We can do this. If you don’t trust me on that, trust yourself. Because you must know you can do anything you set your mind to.
Yours,
Red
Chloe read the letter three times. Only when one of her tears plopped onto the page, drowning the d at the end of h
is name, did she rip herself away from the words. She looked up at her curtains, drawn tight as a shield, and her eyes narrowed. Bright, glittering power surged through her, and for the first time in a while, she felt alive. Impatient. Determined. Demanding. She stalked over, ripped them open, and winter darkness appeared before her.
Winter darkness and a stubborn square of light.
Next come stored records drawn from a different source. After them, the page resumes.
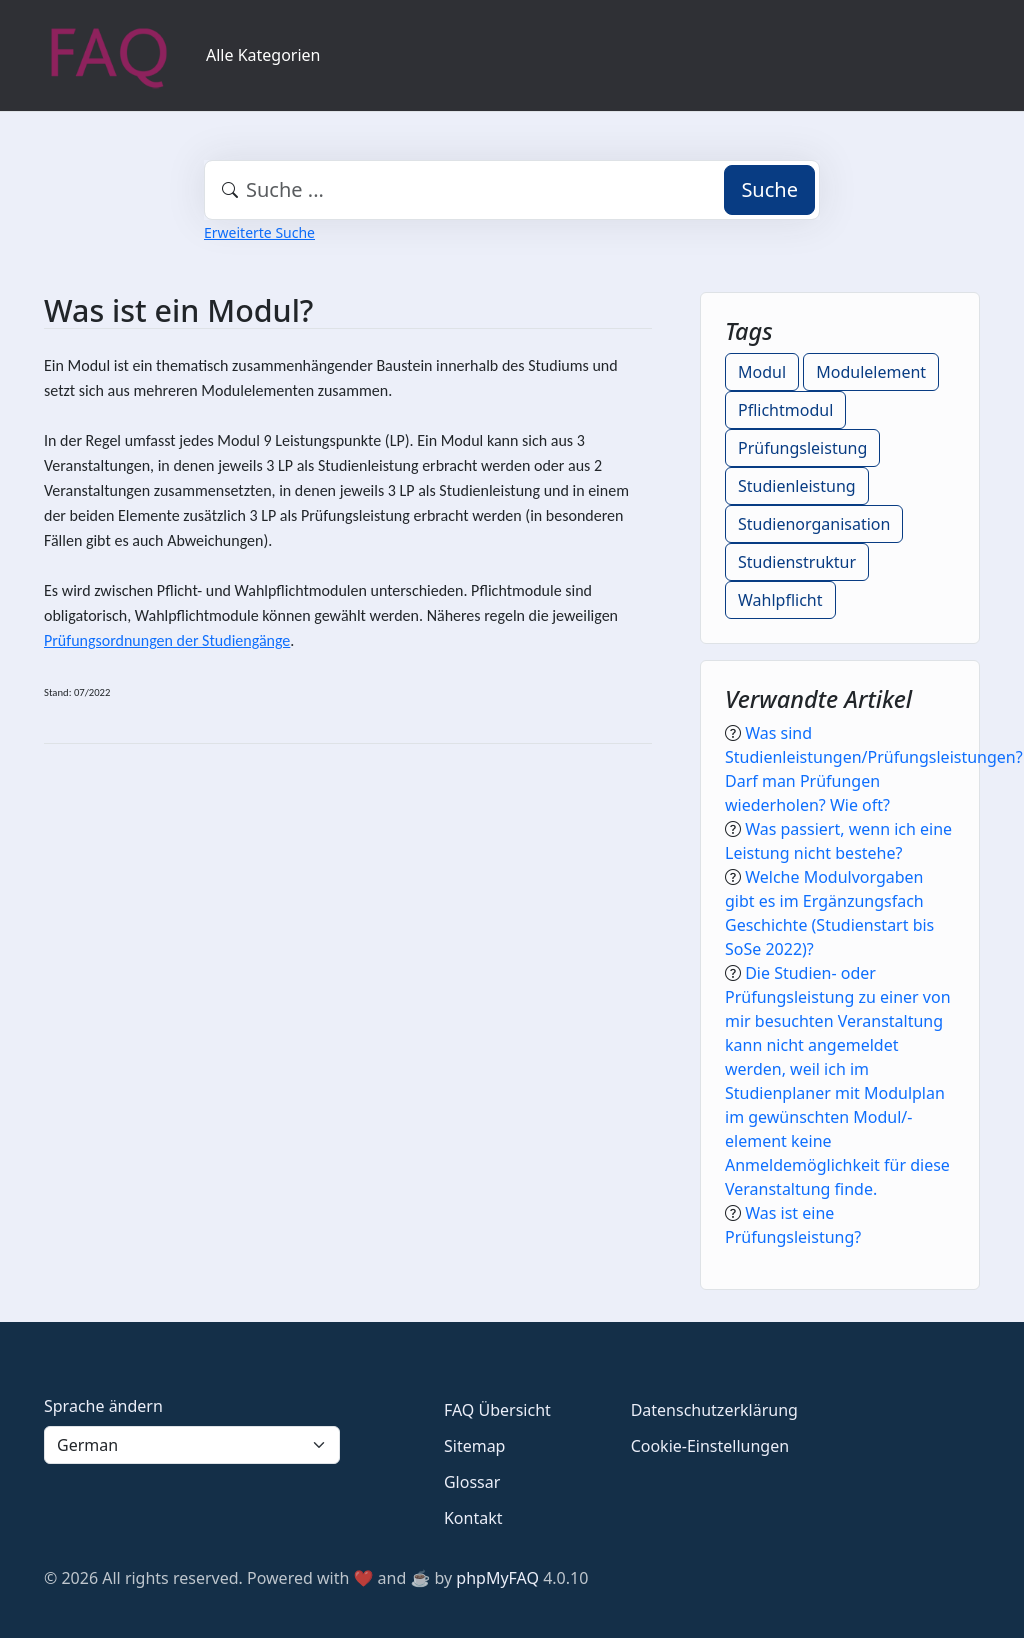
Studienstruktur (797, 562)
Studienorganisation (814, 524)
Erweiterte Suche (259, 232)
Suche (769, 189)
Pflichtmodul (785, 410)
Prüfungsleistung (802, 448)
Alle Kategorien (263, 55)
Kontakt (473, 1518)
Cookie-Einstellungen (710, 1446)
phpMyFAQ (497, 1578)
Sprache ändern (103, 1406)
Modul (762, 372)
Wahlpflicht (780, 600)
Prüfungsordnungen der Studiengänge (167, 640)
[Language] (192, 1445)
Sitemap (475, 1446)
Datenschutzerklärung (714, 1410)
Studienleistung (797, 486)
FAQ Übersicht (497, 1410)
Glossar (472, 1482)
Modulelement (871, 372)
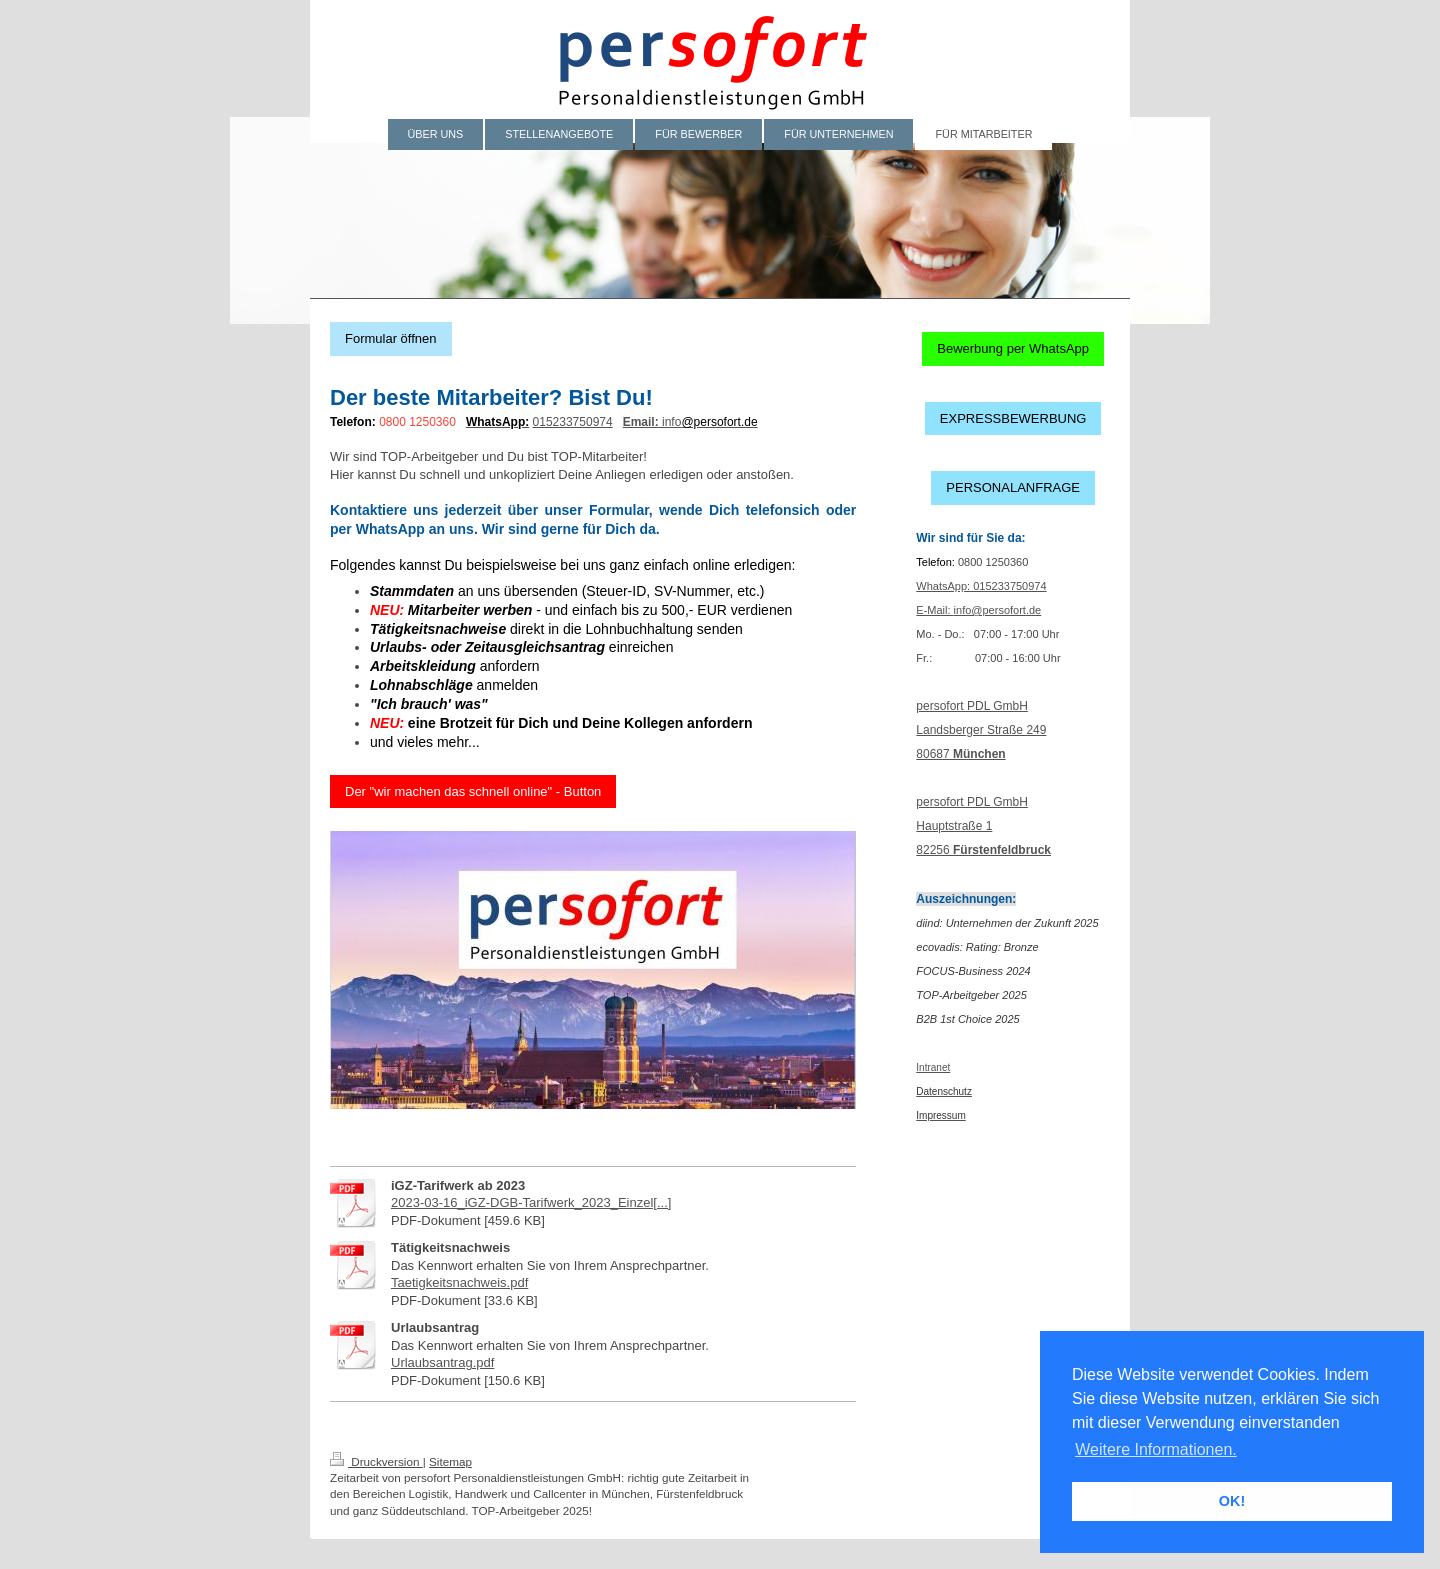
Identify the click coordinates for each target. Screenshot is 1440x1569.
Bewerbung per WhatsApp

A familiar figure stood behind the window across the courtyard, his sunset hair hanging over his face, his chest bare to reveal corded muscle, bold ink, vulnerable skin, and vitality. He was bent over a canvas, as always, but a second after she opened the curtains, he stilled. Then slowly, slowly, turned.
She didn’t hide.
The distance between them made it difficult to see that feline, springtime gaze, but she felt the moment their eyes met. An electrifying shiver rushed through her body. He faced the window fully, put his hand against the glass, and she had the oddest feeling that this was one of those moments in life that could amount to everything or nothing. Could be a transformation or a regret. This was the sort of moment that reckless, exciting women experienced—
No. No. This was the sort of moment she experienced, lists, worries, razor-sharp shyness and all. Bravery wasn’t an identity so much as a choice.
She chose him.
Chapter Twenty-Three
Red used to think that fucking up was his specialty—but after fucking up with Chloe, he hadn’t let himself think that anymore. Because if it was true, he’d lost her forever. And if he’d lost her forever . . .
No. Not an option.
So Red had decided that his new specialty was fixing things. After all, he’d known from the moment love hit him like a truck that he couldn’t shove it at her and hope for the best. He’d known she’d need more, that he’d have to make her understand everything in his heart, that he’d have to give her a reason to trust him. And so, he formulated his plan and he wrote his list. Then, since he’d handed in his notice to Vik and time was flying, he’d pulled himself together and gotten down to business.